• **Material**
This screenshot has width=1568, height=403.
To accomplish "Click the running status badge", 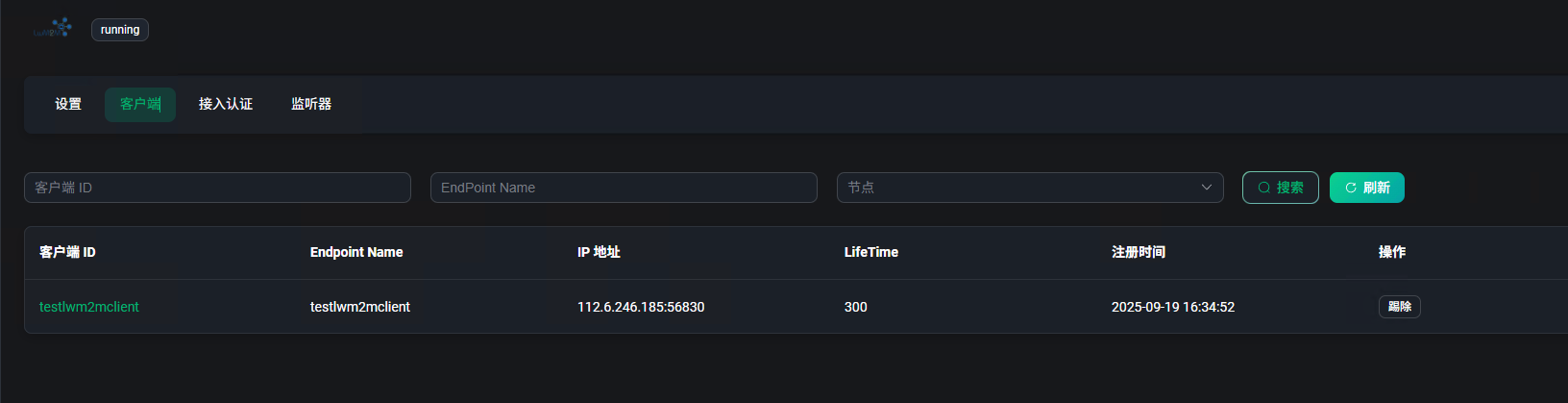I will coord(120,30).
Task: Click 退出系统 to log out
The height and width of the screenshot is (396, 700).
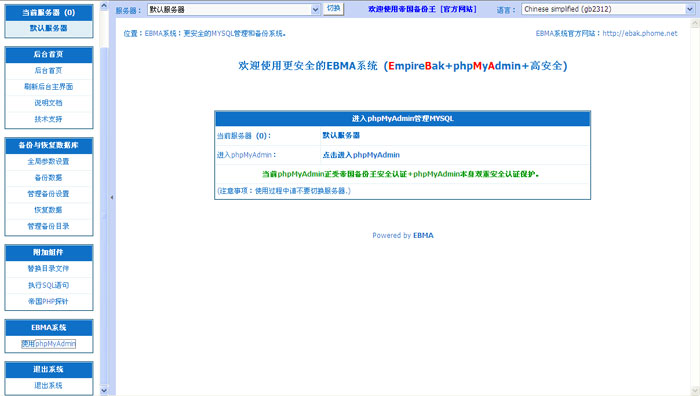Action: click(x=49, y=385)

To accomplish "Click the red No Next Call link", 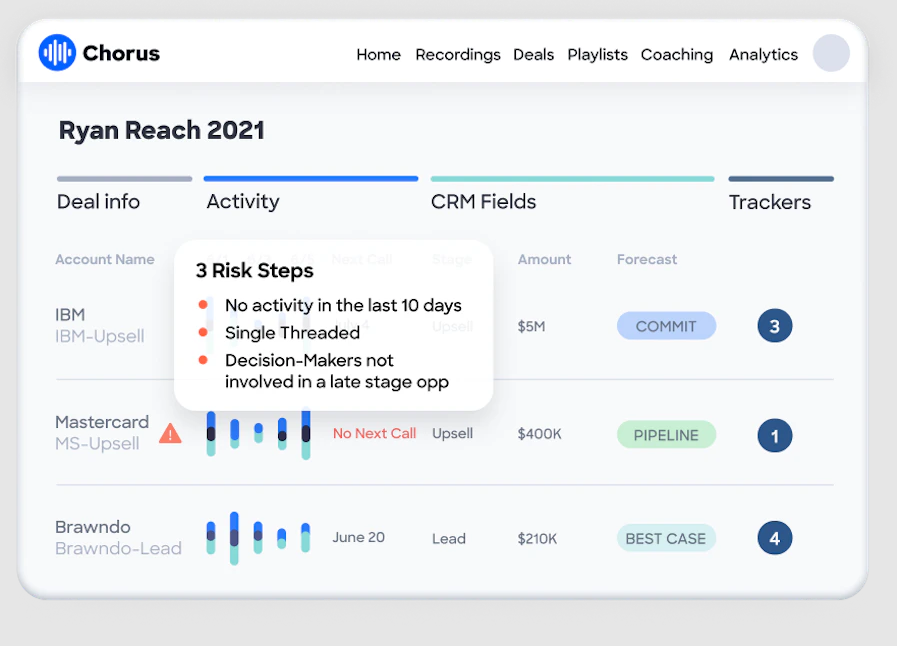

• **Work to complete**
List each line above that contains the word "screenshot", counting only matches with the same capitalization.

• **Complete output**
This screenshot has width=1568, height=403.
The height and width of the screenshot is (396, 700).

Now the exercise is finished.